University of Minnesota

Garden of Iron Mirrors

Andrea Stanislav

Andrea Stanislav (born 1968, Chicago, IL)

Garden of Iron Mirrors, 2007

Taconite and stainless steel

6 ft. h X 30 ft. w X 30 ft. w and 6 ft. h X 20 ft. w X 30 ft. w

Location: Outside the Education Sciences Building, east bank campus

Garden of Mirrors is a public artwork that suggests enlightenment and education by reflecting the man-made and natural world of its site. The focus of the work is to create an aesthetically informed place of educational discovery that highlights the intersection between art, science, and history to suggest that these practices are linked. The art work, due to its reflectivity; also becomes an abstract portrait of the site. The work is concerned with creating an experience of formal and natural beauty, which draws viewers in and leads them to ask their own questions. The work not only takes form as a sculpture but also creates a place in the landscape that becomes a place of destination, a place to think, a place of contemplation.

On discovery and participation — the viewers are invited to look into the reflective surfaces of the sculptures, to see themselves and to experience the way the light reflects and moves, to read, to write while seated on the sculptures. An investigation of the work and each of the elements reveals that there is a cast iron sculpture that is not immediately apparent because it mimics the taconite sculptures. If this piques the visitor’s curiosity regarding the origins of the artwork, they can discover the historical and the artistic timeline of this site. The sculpture engages in a silent dialogue, mediated by light and reflection, which serves to re-enforce the metaphors of discovery, enlightenment, and education. The viewers psychologically and physically becomes part of the artwork as they engage with it, creating a direct and intimate experience. The individual sculptures are created on a human scale, which encourages engagement with the sculptural forms that can lead to a contemplative experience of the artwork, the building and site, and all their manifold interrelationships and levels of meaning.
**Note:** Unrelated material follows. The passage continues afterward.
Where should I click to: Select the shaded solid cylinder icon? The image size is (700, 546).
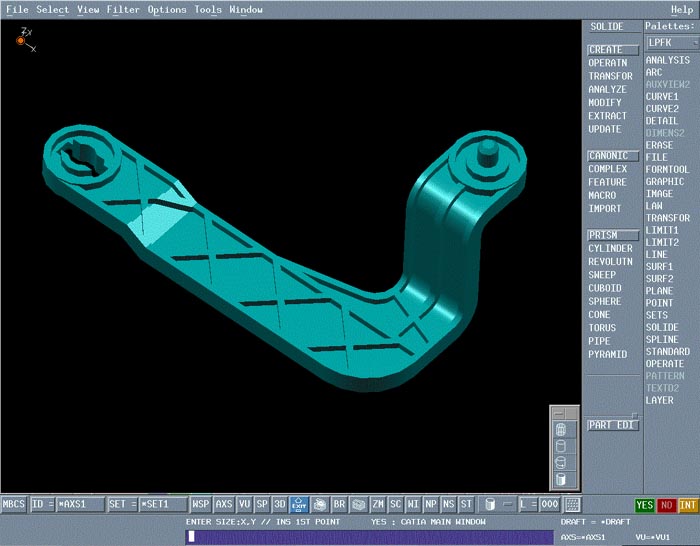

The individual elements of the sculptures are kind of a fantastic geode. Each taconite rock will be cut open and its cut surfaces then polished to an obsidian-like black Some rocks will have mirror polished stainless steel plates cut in perfect contour to the rock’s edge – an interface between the material’s interior worlds and the world of light. The artwork is also informed by Eastern aesthetics — Japanese and Chinese garden design, where all elements of a site relate to each other in a formal manner – creating a place of observation.

On light and reflection — the light that shines from the reflective surfaces of this public artwork is a metaphor for the enlightenment of education. The light “within” the artwork also speaks of time and movement, of history and geologic time. The appearance of the reflective surfaces will constantly be changing with the movement of the sun and sky, the weather, and with the changing of the seasons. The mirror surfaces will also at times appear to be “invisible” creating a simple illusion that the surroundings continue inside the sculptural forms.